SEANCE DU 7 DECEMBRE 2001
M. le président
« Art. 68 -
I. - L'article L. 322-4-2 du code du travail est ainsi
rédigé :
« Art. L. 322-4-2.
- Afin de faciliter l'insertion professionnelle
durable des demandeurs d'emploi de longue durée, des bénéficiaires de minima
sociaux et des personnes qui, du fait de leur âge, de leur handicap, de leur
situation sociale ou familiale, rencontrent des difficultés particulières
d'accès à l'emploi, l'Etat peut conclure avec des employeurs des conventions
ouvrant droit au bénéfice de contrats de travail dénommés contrats
initiative-emploi.
« Les durées d'inscription comme demandeur d'emploi, exigées pour accéder au
dispositif du contrat initiative-emploi, sont prolongées des périodes de stage
de formation et des périodes pendant lesquelles les intéressés ont bénéficié
d'un contrat de travail en application des articles L. 322-4-7, L. 322-4-8-1 ou
L. 322-4-16, ou des périodes d'indisponibilité dues à une maladie, une
maternité ou un accident du travail.
« Les contrats initiative-emploi peuvent être des contrats de travail à temps
partiel. En ce qui concerne les personnes handicapées contraintes à des
horaires limités pour des raisons médicales, il n'existe pas de condition de
durée minimale.
« Les contrats initiative-emploi donnent droit à une aide de l'Etat dont le
montant peut être modulé en fonction de la gravité des difficultés d'accès à
l'emploi.
« Les conventions visées au premier alinéa peuvent prévoir un accompagnement
dans l'emploi, une aide à la formation liée à l'activité de l'entreprise ainsi
qu'une aide au tutorat. Aucune convention ne peut être conclue pour une
embauche bénéficiant d'une autre aide à l'emploi.
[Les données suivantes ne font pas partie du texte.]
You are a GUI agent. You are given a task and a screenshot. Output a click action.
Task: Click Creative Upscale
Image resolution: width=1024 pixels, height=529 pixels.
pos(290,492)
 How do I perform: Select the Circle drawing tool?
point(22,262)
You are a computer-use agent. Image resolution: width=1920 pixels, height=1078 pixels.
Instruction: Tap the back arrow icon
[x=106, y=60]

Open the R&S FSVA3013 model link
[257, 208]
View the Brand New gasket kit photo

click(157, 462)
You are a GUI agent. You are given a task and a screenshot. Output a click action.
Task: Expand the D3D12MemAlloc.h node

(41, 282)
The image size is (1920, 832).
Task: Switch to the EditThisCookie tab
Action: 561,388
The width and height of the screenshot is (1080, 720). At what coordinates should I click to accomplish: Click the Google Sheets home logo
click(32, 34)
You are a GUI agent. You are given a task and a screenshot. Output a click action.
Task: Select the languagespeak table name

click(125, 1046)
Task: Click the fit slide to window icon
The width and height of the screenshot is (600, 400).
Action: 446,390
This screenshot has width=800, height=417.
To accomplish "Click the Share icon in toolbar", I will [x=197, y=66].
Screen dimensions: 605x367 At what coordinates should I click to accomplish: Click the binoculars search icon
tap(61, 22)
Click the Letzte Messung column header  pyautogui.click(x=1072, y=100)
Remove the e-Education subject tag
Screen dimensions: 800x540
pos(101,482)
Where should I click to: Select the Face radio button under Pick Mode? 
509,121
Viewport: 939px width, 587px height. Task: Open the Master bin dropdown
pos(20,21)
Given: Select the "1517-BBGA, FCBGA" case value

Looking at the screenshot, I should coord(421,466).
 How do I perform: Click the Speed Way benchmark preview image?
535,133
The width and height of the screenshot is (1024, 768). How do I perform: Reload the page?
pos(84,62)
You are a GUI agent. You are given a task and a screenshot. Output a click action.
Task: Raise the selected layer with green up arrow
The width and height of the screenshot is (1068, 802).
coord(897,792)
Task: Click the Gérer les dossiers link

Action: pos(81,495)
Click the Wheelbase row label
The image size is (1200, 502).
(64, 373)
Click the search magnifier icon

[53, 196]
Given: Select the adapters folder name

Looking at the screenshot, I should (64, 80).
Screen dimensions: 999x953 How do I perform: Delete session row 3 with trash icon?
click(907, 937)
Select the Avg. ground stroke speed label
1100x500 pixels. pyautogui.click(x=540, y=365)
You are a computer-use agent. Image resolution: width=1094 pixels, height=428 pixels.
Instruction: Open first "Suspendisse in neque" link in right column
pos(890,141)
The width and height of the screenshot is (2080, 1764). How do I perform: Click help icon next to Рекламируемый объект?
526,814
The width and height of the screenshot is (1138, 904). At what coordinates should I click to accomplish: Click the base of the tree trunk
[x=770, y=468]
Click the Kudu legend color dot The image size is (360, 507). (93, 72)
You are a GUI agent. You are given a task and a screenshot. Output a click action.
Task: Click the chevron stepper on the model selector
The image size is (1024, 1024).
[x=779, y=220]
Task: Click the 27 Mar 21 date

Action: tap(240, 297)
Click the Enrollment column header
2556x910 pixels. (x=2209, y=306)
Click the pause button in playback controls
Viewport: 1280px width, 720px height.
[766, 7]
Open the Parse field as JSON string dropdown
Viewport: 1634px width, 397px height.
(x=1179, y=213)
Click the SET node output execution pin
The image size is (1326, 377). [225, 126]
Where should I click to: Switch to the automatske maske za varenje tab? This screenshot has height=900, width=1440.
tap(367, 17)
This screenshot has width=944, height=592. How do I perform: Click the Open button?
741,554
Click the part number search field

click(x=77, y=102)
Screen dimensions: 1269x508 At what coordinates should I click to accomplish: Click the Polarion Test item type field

« Un décret en Conseil d'Etat précise les conditions d'application du présent
article, notamment les conditions d'éligibilité des bénéficiaires et les
montants des aides afférentes aux conventions. »
« II. - L'article L. 322-4-6 du même code est abrogé.
« III. - Les dispositions des articles L. 322-4-2 et L. 322-4-6 du même code,
dans leur rédaction en vigueur avant la publication de la présente loi, restent
applicables aux conventions relatives aux contrats initiative-emploi en cours
au 1er janvier 2002. »
La parole est à Mme Cerisier-ben Guiga.
Mme Monique Cerisier-ben Guiga.
Je suis désolée, monsieur le secrétaire d'Etat, d'avoir à marquer mon
hostilité à un alinéa du texte que vous présentez au Sénat.
Je ne vois absolument pas la raison de l'exclusion des Français ayant perdu
leur emploi à l'étranger de la rédaction nouvelle de l'article L. 322-4-2 de la
loi de 1995, ou plutôt, je la vois trop bien !
Une fois de plus, le rédacteur a pensé à la minorité de Français de l'étranger
qu'on connaît en France : ceux qui ont des revenus suffisants pour y venir
fréquemment, ceux qui figurent sur les listes d'invités des ambassades,
c'est-à-dire à peine 8 % des Français de l'étranger. Les autres, on ne les
connaît pas. Or, parmi eux, il y a 40 000 personnes en situation difficile,
situation que l'on qualifie « d' exclusion » en France. Les 2 millions d'autres
vivent normalement, comme les Français de France, ni mieux, ni moins bien.
Si je m'élève contre cette exclusion, c'est parce que le retour en France se
passe mal, après une longue durée d'expatriation, s'il n'est pas accompagné par
le Centre d'entraide aux Français rapatriés.
Pourquoi cela se passe-t-il mal ? Parce que la décision de retour se prend
sous la pression de circonstances difficiles : chômage prolongé, faillite,
divorce ou veuvage. Parce que, de ce fait, le retour est vécu comme un échec de
l'aventure commencée dix ou vingt ans plus tôt. Parce que les employeurs
français en France se méfient de CV trop exotiques. Enfin, parce que les
services sociaux français ne gèrent pas bien ces cas atypiques.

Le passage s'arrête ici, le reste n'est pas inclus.